WHAT YOU SHOULD DO: Return, verbatim, the lines of the records starting at the line containing "Task: Open Cristian" and ending at the line containing "will [x=46, y=165].", including both of those lines.

== INFORMATION PROVIDED

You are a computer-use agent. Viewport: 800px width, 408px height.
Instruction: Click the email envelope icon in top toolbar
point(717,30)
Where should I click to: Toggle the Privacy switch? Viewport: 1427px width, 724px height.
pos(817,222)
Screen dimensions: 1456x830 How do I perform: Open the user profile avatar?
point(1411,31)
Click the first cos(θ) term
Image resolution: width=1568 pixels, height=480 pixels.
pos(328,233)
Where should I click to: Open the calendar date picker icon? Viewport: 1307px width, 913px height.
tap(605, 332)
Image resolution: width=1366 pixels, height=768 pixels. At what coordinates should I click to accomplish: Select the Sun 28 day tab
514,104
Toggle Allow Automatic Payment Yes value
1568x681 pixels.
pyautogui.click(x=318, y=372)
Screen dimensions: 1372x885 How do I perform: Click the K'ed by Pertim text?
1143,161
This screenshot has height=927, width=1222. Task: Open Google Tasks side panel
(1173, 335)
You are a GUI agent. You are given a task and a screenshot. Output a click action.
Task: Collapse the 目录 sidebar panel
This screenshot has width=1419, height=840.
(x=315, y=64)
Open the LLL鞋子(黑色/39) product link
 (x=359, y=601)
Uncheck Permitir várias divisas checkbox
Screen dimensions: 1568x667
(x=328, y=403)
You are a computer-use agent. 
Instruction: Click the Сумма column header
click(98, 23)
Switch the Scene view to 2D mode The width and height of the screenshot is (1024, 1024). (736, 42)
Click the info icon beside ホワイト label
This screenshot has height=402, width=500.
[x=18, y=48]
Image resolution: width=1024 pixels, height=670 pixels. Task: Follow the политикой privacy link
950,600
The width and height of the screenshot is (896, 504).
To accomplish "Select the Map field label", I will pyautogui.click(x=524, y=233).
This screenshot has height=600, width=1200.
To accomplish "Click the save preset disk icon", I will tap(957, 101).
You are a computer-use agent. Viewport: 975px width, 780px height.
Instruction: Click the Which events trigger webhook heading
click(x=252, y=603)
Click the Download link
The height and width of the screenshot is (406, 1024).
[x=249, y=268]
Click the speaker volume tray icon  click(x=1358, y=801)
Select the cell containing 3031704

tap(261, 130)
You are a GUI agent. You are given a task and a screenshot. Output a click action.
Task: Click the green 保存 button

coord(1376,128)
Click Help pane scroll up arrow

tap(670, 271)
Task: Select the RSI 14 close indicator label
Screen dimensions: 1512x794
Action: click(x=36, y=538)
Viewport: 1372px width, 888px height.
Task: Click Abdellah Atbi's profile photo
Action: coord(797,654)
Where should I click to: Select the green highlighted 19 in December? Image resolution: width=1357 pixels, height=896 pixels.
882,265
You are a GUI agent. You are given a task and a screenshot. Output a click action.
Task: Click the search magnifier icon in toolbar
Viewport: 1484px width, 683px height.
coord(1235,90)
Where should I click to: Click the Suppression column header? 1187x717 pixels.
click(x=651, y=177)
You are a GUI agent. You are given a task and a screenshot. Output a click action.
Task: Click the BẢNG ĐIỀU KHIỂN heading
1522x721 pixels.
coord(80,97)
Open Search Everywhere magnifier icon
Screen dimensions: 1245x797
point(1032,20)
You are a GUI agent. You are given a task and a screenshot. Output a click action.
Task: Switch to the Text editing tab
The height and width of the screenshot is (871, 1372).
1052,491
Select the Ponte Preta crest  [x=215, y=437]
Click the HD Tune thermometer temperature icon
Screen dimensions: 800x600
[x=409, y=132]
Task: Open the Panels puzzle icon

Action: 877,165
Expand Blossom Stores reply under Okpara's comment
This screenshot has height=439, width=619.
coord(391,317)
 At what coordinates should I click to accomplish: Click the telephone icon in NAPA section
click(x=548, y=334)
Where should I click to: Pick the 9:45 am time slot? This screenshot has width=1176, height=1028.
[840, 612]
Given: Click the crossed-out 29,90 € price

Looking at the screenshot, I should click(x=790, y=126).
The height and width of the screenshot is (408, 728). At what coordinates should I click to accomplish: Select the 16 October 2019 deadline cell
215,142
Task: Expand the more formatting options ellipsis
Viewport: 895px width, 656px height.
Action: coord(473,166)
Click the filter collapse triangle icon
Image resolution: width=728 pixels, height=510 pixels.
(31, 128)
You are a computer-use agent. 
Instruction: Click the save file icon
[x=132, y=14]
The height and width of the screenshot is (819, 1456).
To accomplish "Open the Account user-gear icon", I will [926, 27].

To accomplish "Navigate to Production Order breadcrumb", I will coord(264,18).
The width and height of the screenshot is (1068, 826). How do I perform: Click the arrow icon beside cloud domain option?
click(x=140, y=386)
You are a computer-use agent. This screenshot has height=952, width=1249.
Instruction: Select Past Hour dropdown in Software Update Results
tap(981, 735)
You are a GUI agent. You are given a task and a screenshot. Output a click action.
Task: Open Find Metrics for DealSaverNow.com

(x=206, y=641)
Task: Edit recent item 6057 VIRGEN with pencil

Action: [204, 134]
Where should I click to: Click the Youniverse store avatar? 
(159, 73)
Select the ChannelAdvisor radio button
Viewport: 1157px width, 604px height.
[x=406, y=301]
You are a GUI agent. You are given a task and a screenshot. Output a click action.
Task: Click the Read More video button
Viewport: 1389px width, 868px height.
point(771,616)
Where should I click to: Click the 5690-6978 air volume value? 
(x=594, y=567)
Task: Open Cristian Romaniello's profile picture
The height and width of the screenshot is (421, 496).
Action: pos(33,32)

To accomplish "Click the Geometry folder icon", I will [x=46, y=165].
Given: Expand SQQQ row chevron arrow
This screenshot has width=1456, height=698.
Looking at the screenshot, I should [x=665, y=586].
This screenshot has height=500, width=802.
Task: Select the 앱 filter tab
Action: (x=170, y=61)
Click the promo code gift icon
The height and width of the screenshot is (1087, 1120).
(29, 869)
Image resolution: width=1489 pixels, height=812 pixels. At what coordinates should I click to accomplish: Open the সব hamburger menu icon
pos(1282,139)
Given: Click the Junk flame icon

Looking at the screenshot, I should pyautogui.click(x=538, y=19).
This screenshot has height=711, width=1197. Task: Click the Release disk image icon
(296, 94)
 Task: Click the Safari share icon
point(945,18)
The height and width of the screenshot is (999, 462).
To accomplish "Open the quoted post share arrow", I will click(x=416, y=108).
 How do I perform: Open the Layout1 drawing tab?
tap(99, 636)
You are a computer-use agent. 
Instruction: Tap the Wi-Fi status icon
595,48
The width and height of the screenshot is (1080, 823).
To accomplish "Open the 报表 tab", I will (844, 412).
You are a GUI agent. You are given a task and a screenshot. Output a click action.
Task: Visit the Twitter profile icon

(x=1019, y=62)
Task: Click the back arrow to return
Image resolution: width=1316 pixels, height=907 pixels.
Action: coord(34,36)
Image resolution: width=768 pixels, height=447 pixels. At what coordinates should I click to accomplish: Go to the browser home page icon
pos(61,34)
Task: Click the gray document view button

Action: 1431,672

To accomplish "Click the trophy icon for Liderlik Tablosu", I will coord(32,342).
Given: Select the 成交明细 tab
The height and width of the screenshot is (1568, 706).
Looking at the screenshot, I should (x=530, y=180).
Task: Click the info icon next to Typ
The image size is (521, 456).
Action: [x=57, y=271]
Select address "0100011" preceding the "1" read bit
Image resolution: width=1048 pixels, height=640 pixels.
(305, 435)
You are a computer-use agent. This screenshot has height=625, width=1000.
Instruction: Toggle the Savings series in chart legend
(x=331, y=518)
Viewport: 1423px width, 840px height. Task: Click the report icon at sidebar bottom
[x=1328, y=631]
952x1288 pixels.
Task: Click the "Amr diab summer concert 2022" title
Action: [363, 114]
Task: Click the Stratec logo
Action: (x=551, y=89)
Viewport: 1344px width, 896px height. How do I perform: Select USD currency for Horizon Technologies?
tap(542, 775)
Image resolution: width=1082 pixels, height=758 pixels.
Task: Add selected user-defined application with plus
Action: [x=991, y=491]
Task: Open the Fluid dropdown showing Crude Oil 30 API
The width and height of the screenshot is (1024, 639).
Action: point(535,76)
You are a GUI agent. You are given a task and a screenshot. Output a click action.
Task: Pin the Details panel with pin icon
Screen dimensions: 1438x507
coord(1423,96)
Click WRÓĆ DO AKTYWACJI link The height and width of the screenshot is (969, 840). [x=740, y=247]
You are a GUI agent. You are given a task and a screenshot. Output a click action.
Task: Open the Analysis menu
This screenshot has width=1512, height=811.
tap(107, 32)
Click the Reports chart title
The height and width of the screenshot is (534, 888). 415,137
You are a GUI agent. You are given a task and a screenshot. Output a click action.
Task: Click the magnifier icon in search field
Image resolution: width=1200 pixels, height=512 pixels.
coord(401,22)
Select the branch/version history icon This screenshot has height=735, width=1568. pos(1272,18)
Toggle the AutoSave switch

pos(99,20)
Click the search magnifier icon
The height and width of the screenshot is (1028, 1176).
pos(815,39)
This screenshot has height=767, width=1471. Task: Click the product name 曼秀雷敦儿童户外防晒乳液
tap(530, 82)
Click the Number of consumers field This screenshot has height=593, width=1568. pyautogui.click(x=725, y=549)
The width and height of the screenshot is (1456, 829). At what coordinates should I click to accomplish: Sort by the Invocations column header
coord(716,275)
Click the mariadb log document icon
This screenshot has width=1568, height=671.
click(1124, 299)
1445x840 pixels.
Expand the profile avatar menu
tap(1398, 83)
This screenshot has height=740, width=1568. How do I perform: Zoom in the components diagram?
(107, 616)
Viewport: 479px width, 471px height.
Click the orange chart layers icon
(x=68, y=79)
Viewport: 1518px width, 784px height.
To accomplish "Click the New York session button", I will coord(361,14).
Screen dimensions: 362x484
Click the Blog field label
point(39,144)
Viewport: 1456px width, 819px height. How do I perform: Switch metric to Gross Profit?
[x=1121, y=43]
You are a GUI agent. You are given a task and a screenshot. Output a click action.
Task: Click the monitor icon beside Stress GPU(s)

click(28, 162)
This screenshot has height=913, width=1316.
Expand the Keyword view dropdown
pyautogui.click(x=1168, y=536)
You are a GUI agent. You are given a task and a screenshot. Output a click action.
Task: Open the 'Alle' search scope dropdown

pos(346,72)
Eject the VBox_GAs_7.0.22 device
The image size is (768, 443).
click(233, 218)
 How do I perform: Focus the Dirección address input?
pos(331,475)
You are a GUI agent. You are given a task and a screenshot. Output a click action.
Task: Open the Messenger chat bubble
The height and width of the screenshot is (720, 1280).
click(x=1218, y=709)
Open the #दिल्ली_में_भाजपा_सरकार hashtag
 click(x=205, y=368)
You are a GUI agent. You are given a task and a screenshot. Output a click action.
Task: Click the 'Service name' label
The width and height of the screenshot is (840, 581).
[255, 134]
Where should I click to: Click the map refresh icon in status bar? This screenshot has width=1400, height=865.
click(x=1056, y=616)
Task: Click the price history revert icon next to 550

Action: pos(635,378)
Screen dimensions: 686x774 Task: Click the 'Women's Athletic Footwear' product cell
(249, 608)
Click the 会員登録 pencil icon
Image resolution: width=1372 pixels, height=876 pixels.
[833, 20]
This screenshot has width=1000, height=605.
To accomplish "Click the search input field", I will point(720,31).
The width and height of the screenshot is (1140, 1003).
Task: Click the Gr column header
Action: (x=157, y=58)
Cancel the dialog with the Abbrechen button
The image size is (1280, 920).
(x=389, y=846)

====

OUTPUT OF THE EXERCISE:
Task: Open Cristian Romaniello's profile picture
The height and width of the screenshot is (421, 496).
Action: pos(33,32)

To accomplish "Click the Geometry folder icon", I will [x=46, y=165].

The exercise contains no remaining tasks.